College Scorecard API in R#

by Michael T. Moen

The College Scorecard API is an online tool hosted by the U.S. Department of Education that contains data concerning higher education institutions.

Please see the following resources for more information on API usage:

NOTE: Please see access details and rate limit requests for this API in the official documentation.

These recipe examples were tested on March 23, 2026.

Setup#

Load Libraries#

The following packages need to be installed into your environment to run the code examples in this tutorial. These packages can be installed with install.packages().

We load the libraries used in this tutorial below:

library(httr)
library(jsonlite)

Import API Key#

An API key is required for to access the College Scorecard API. You can sign up for one at College Scorecard Website.

We keep our token in a .Renviron file that is stored in the working directory and use Sys.getenv() to access it. The .Renviron should have an entry like the one below.

COLLEGE_SCORECARD_API_KEY="PUT_YOUR_API_KEY_HERE"

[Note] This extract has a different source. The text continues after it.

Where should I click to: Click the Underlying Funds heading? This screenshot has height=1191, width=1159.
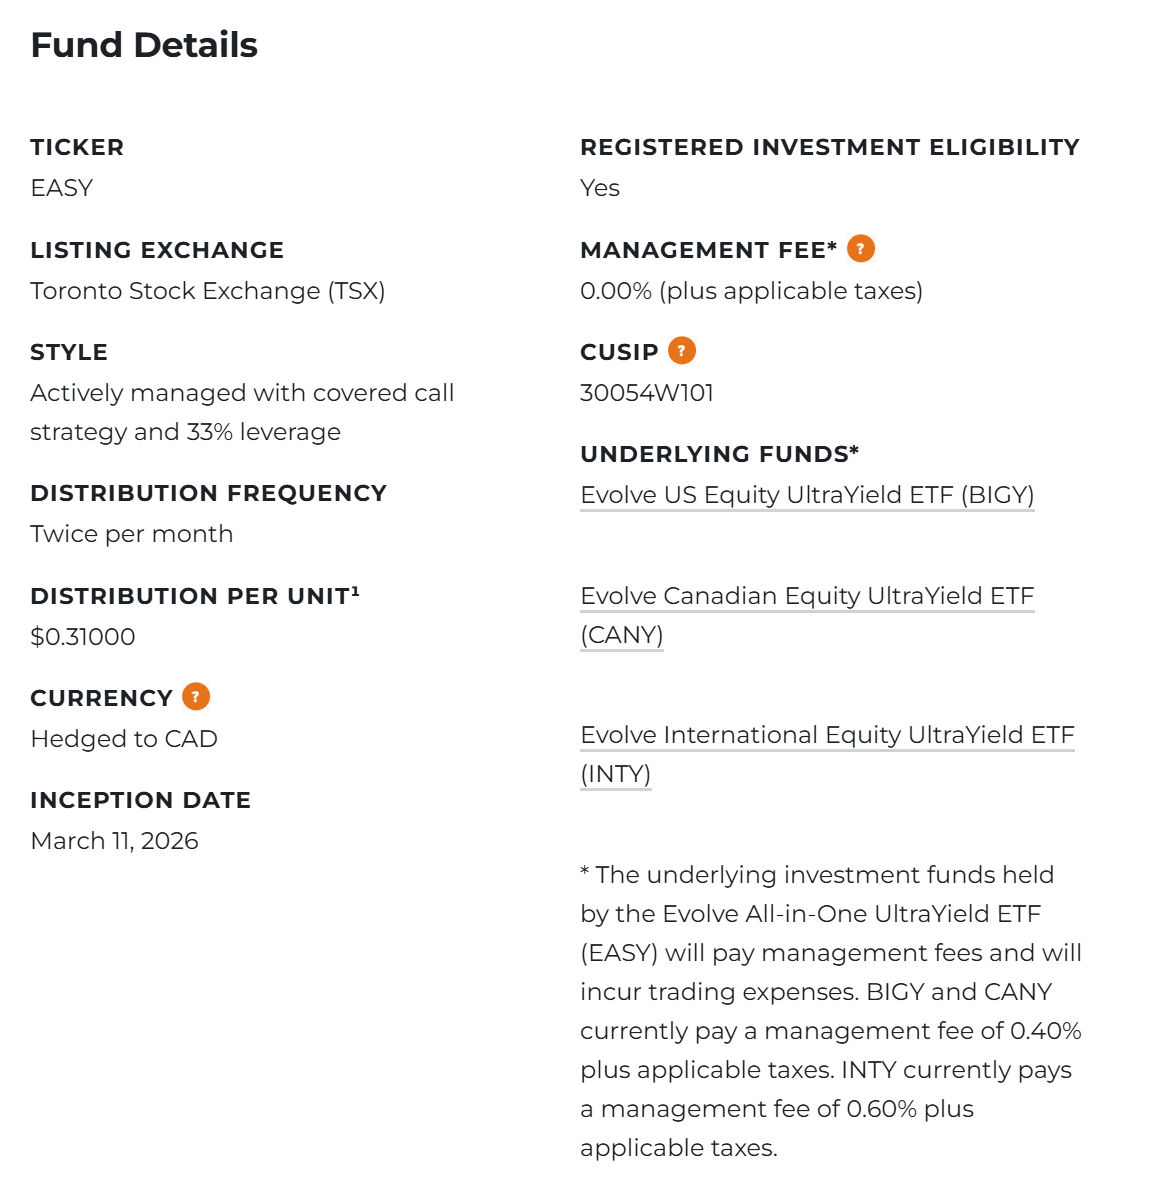point(719,454)
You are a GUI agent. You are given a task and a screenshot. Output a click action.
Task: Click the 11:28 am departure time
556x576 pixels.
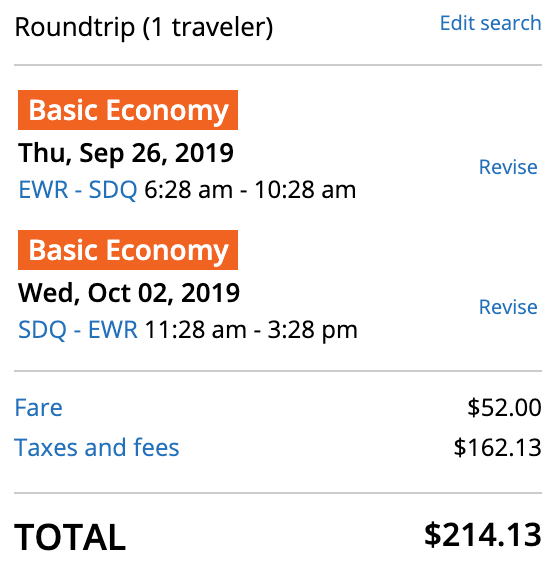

Below, we can test to whether the key was successfully imported.

if (nzchar(Sys.getenv("COLLEGE_SCORECARD_API_KEY"))) {
  print("API key successfully loaded.")
} else {
  warning("API key not found or is empty.")
}
## [1] "API key successfully loaded."

1. Get Names of All Institutions#

To start, we’ll use a basic query to find the names of all educational institutions recognized by the College Scorecard API.

All of the data for the API can be found using the v1/schools endpoint.

Fields in the College Scorecard API are accessed with a <time>.<category>.<name> sequence:

  • <time> indicates the year of the data to be accessed. To access the most recent data, use latest.

  • <category> and <name> can be found in the Data Dictionary file that can be downloaded from the API’s documentation. The <category> of a field is given by the dev-category column in the Institution_Data_Dictionary section, and the <name> is given by the developer-friendly name column.

# Define base URL
BASE_URL <- "https://api.data.gov/ed/collegescorecard/v1/schools?"

# Define parameters
params <- list(
  fields = "school.name",
  api_key = Sys.getenv("COLLEGE_SCORECARD_API_KEY")
)

# Perform HTTP GET request
response <- GET(BASE_URL, query = params)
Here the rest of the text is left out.